Republican Texas Governor Greg Abbott declared May 4 that he would challenge a 1982 Supreme Court ruling that prohibits states from discriminating against public school students on the basis of immigration status. 

Texas Gov. Greg Abbott [AP Photo/Eric Gay]

Abbott made the remark within days of the leak of a Supreme Court draft opinion overturning the landmark 1973 Roe v. Wade decision, which recognized abortion as a constitutional right. The draft Supreme Court decision, authored by Samuel Alito, is an open invitation for right-wing extremists and Christian fundamentalist groups to bring challenges to a century of legal reforms, which the far-right majority on the Supreme Court is poised to strike down.

As a guest on the Joe Pags Show, Abbott took aim at the Supreme Court’s1982 Plyler v. Doe decision, which requires states to permit children of undocumented immigrants to attend public schools on the same basis as the children of citizens.   

Abbott bemoaned the “burden” of “education obligations, as well as other obligations, that are simply unsustainable and unaffordable.” He told conservative host Joe Pagliarulo, “I think we will resurrect that case and challenge this issue again, because the expenses are extraordinary, and the times are different than when Plyler v. Doe was issued many decades ago.”  

The Plyler ruling resulted from a challenge to a 1975 Texas law that blocked education funds for children who had not been “legally admitted” to the United States. It also allowed public school districts to refuse admission to those children.

When the Tyler Independent School District in Smith County began charging tuition for students who could not provide proof that they were legally in the country, a lawsuit was filed that worked its way up to the Supreme Court. In 1982, the law was struck down in a 5-4 decision. 

Justice William Brennan wrote for the majority, “Education has a fundamental role in maintaining the fabric of our society. We cannot ignore the significant social costs borne by our Nation when select groups are denied the means to absorb the values and skills upon which our social order rests.”

*PROVIDED MATERIAL:*
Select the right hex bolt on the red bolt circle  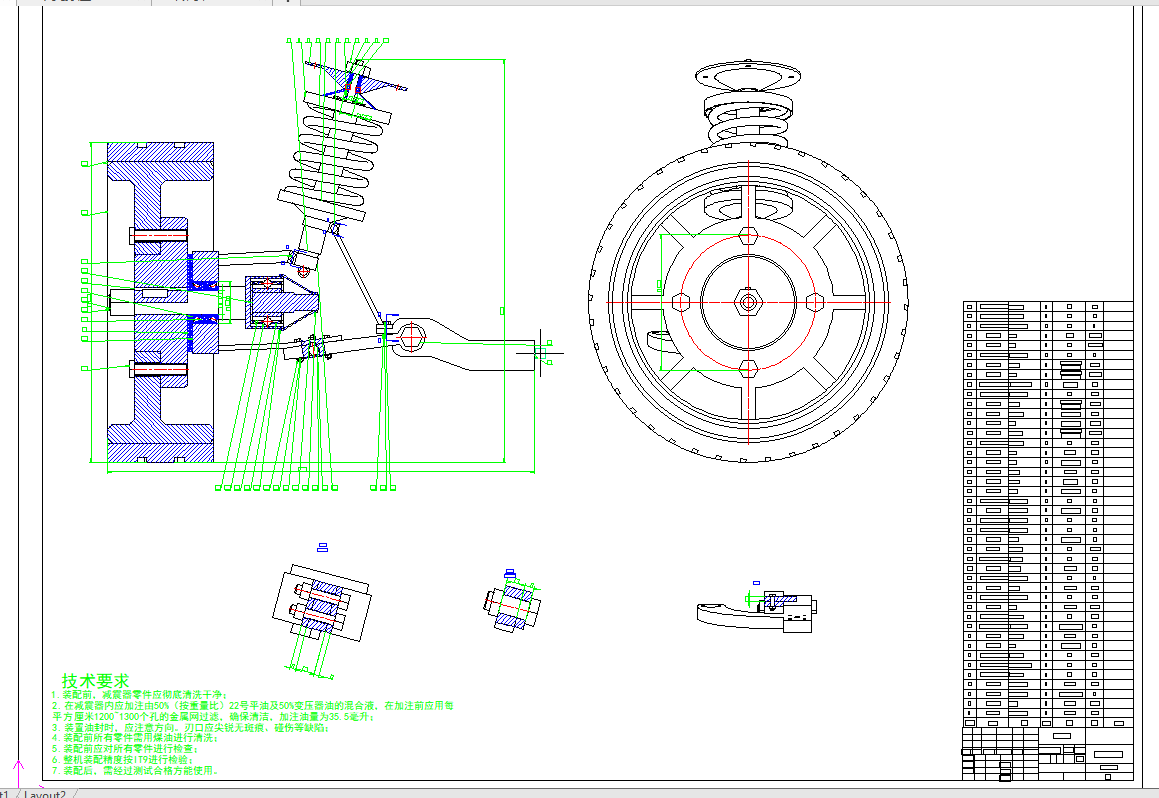pos(814,301)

*TASK LIST:*
A) Rewrite the passage of the article on Abbott's challenge to Plyler v. Doe, starting with "Texas Gov. Greg" and going on through "children of citizens.", substituting "High Court" for every instance of "Supreme Court".
B) According to the article on Abbott's challenge to Plyler v. Doe, what was the vote in the 1982 decision that struck down the Texas law?

*THE SOLUTIONS:*
A)
Texas Gov. Greg Abbott [AP Photo/Eric Gay]

Abbott made the remark within days of the leak of a High Court draft opinion overturning the landmark 1973 Roe v. Wade decision, which recognized abortion as a constitutional right. The draft High Court decision, authored by Samuel Alito, is an open invitation for right-wing extremists and Christian fundamentalist groups to bring challenges to a century of legal reforms, which the far-right majority on the High Court is poised to strike down.

As a guest on the Joe Pags Show, Abbott took aim at the High Court’s1982 Plyler v. Doe decision, which requires states to permit children of undocumented immigrants to attend public schools on the same basis as the children of citizens.

B) The law was struck down in a 5-4 decision.